** EXERCISE REQUIREMENTS **
Reproduce the whole of the records exactly, and make sure no picture is carried into the result.

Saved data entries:
Content starts

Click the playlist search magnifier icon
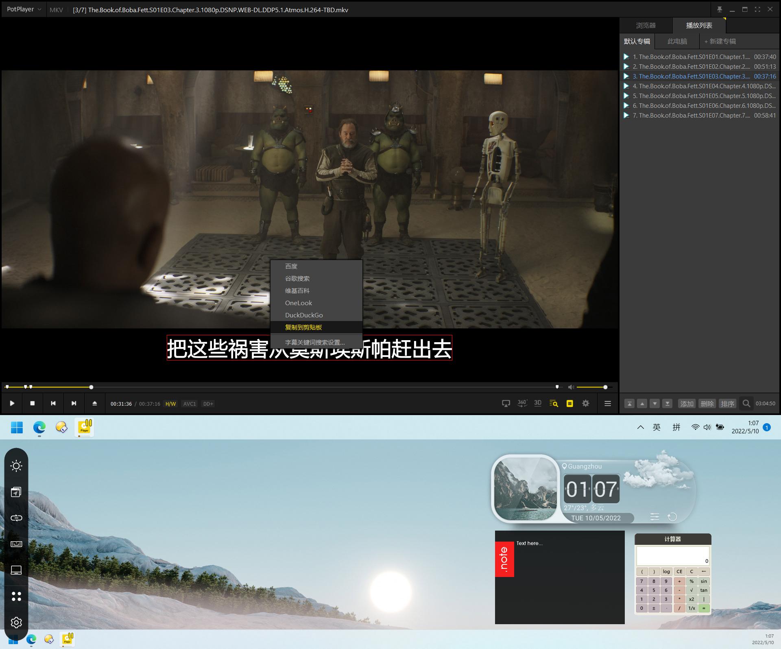This screenshot has width=781, height=649. 746,403
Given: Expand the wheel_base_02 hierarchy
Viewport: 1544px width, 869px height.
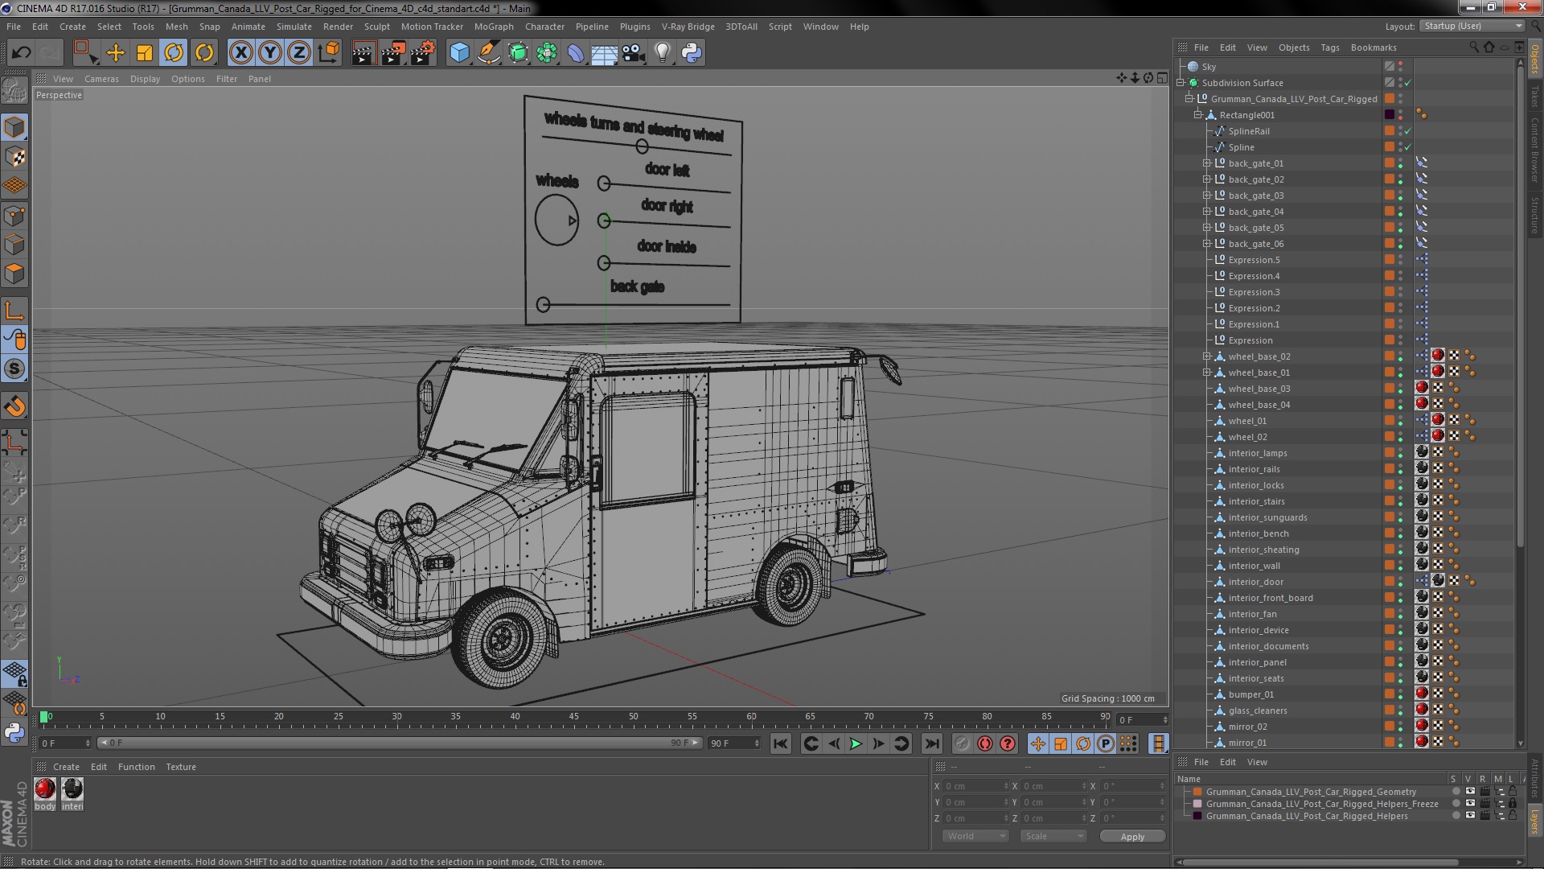Looking at the screenshot, I should 1206,356.
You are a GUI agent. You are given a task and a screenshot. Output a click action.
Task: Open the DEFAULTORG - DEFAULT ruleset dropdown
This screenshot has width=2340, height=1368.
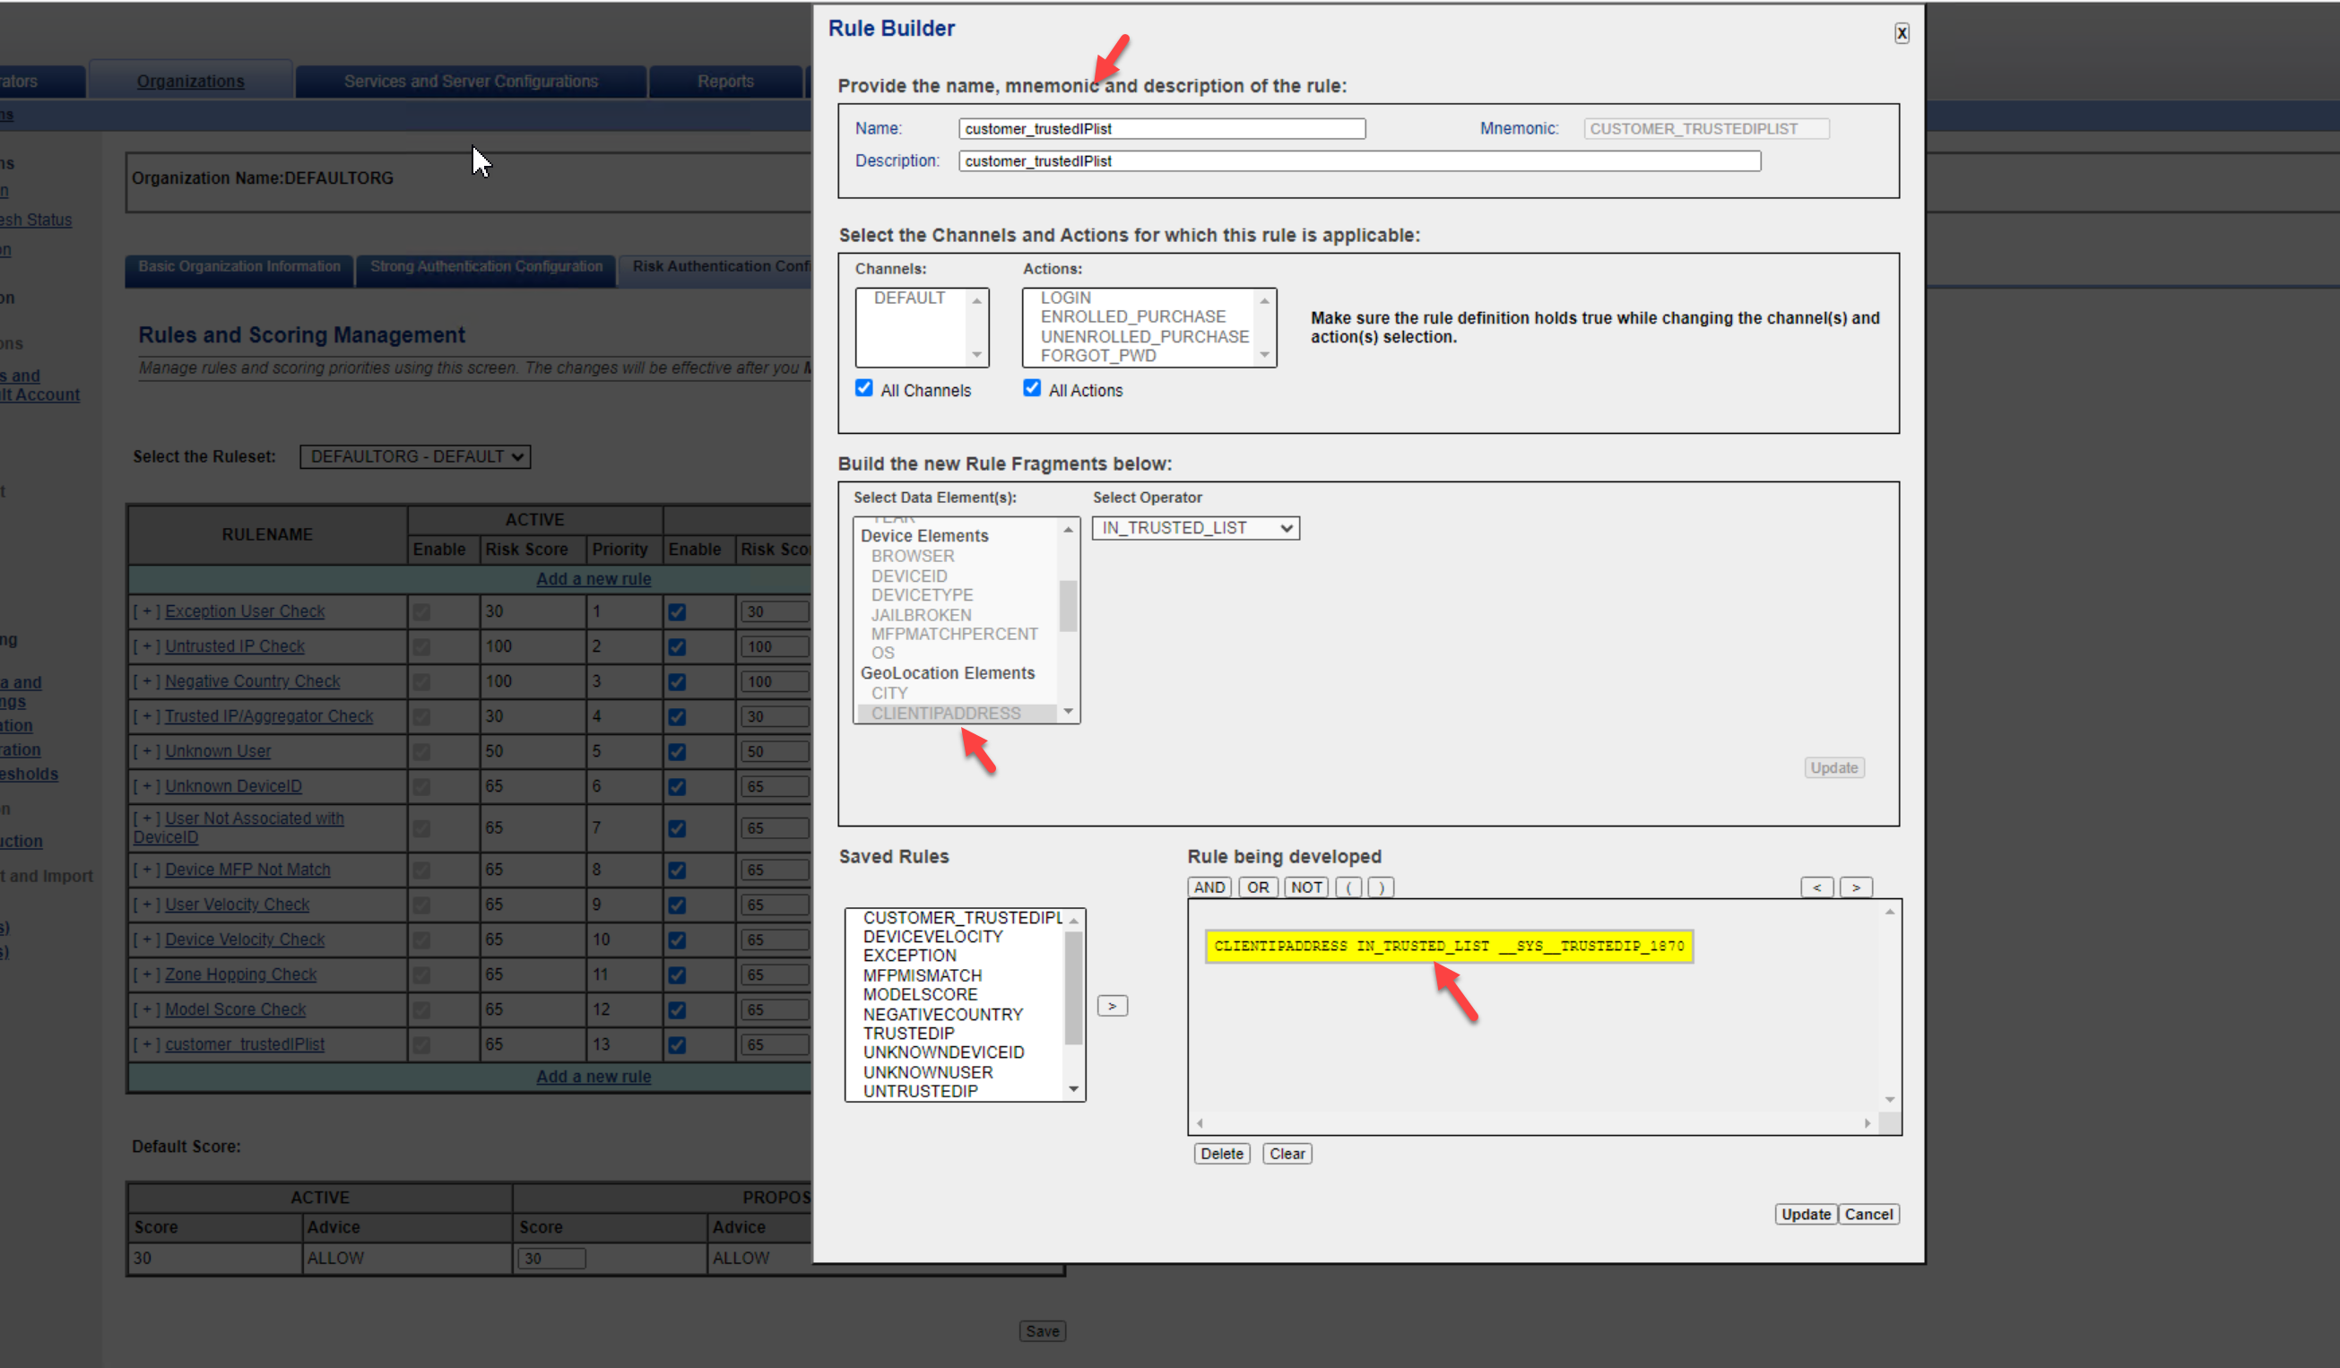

Content ends

** RESULT FOR THIS EXERCISE **
Click the playlist search magnifier icon
This screenshot has width=781, height=649. 746,403
Given: Expand the wheel_base_02 hierarchy
Viewport: 1544px width, 869px height.
Looking at the screenshot, I should 1206,356.
You are a GUI agent. You are given a task and a screenshot. Output a click action.
Task: Open the DEFAULTORG - DEFAULT ruleset dropdown
This screenshot has width=2340, height=1368.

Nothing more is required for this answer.